**GOAL OF THE EXERCISE:** Could you print exactly the lines from the one that contains "Where should I" to the end of the data, both ends included, and nothing else? Skip the pictures.

(Stored data)
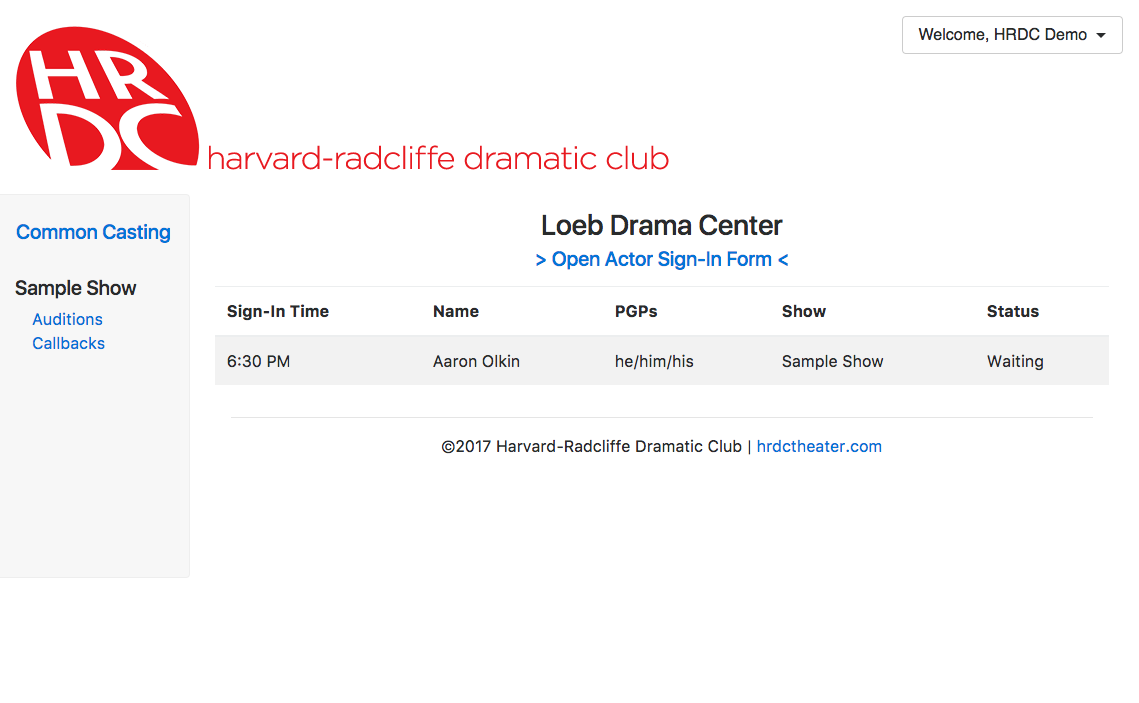The height and width of the screenshot is (703, 1139).
Task: Click the PGPs column header
Action: pos(636,312)
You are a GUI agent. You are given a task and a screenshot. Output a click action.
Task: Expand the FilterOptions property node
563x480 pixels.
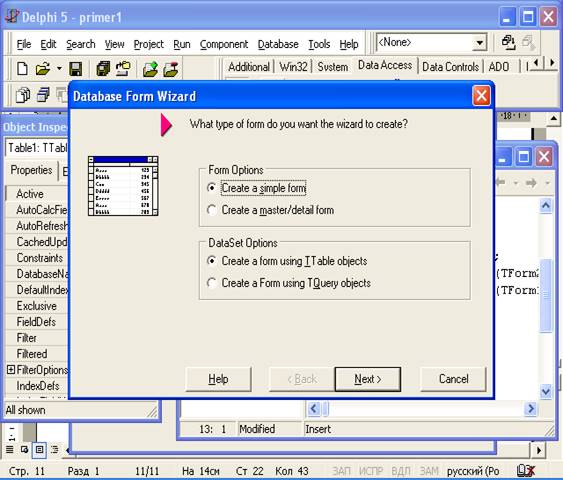tap(11, 369)
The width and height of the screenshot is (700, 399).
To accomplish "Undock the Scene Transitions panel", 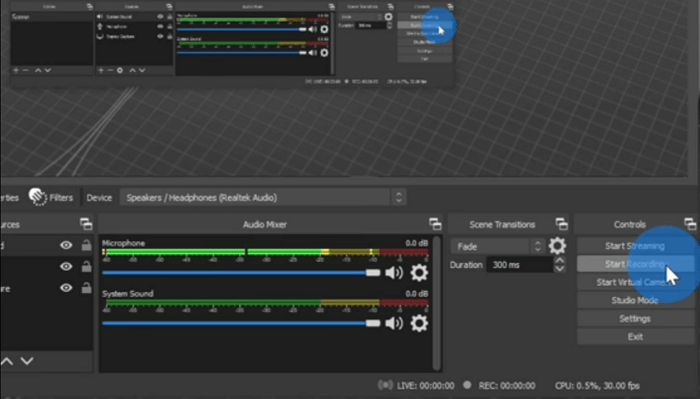I will 562,224.
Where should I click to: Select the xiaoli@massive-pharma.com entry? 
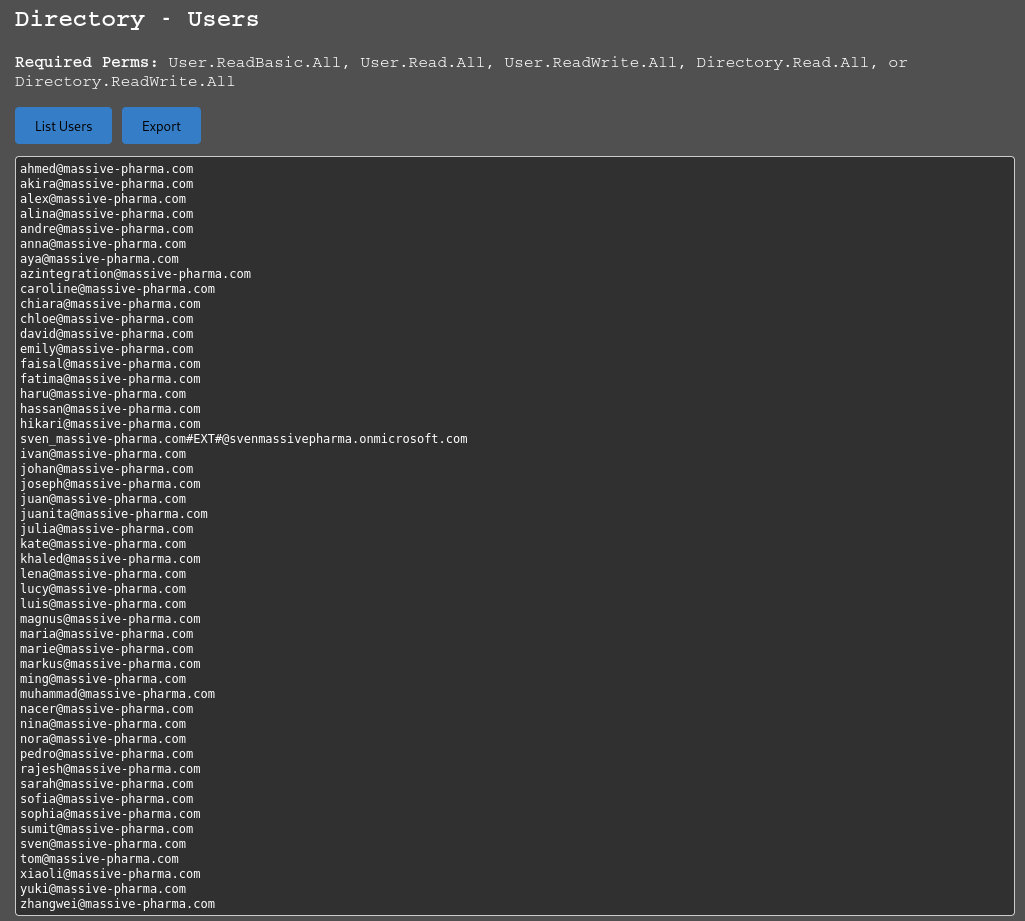[110, 874]
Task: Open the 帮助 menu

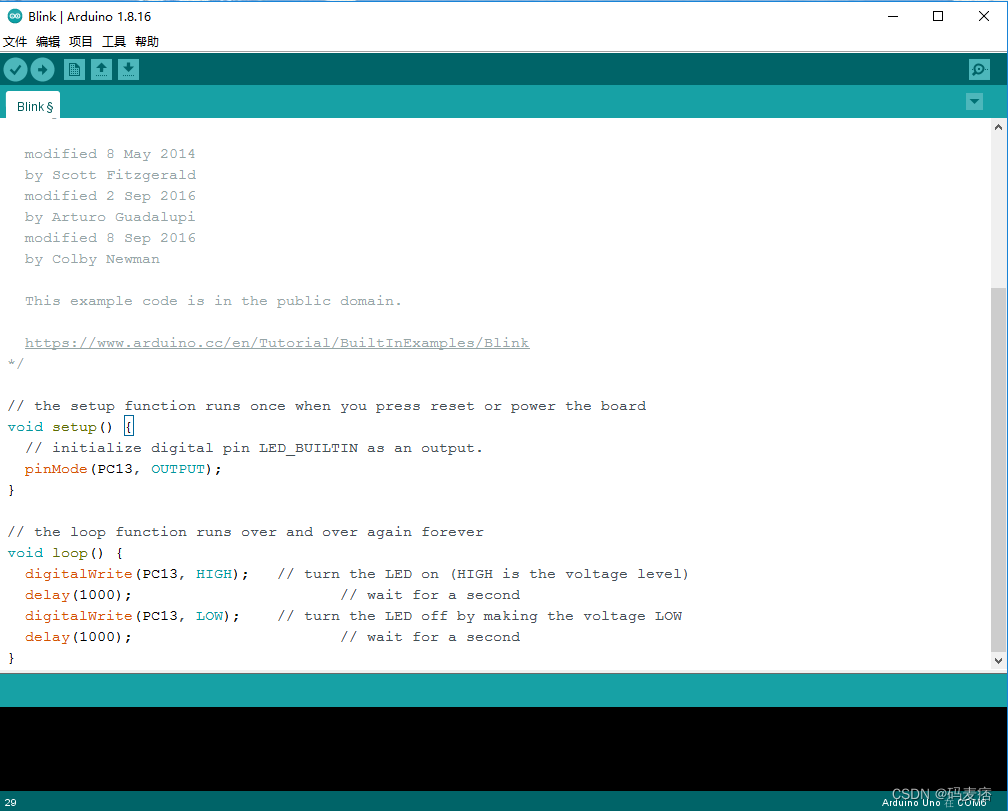Action: point(146,41)

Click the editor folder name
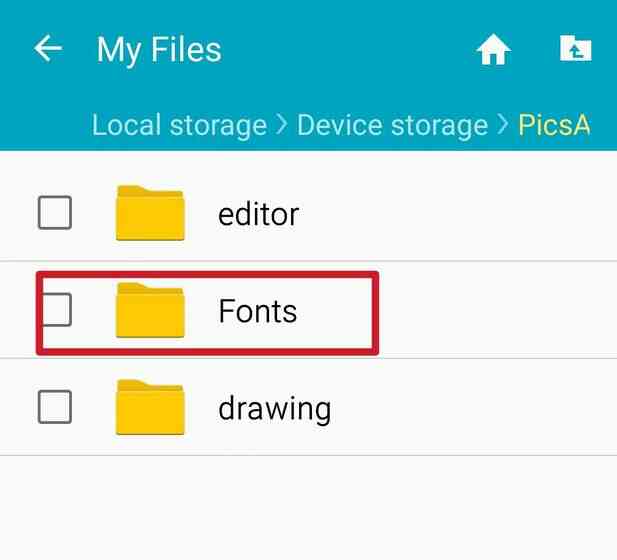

**ANSWER TO THE PROBLEM:**
Where should I click to: Select the xiaoli@massive-pharma.com entry? 
[110, 874]
Task: Open the 帮助 menu

Action: point(146,41)

Click the editor folder name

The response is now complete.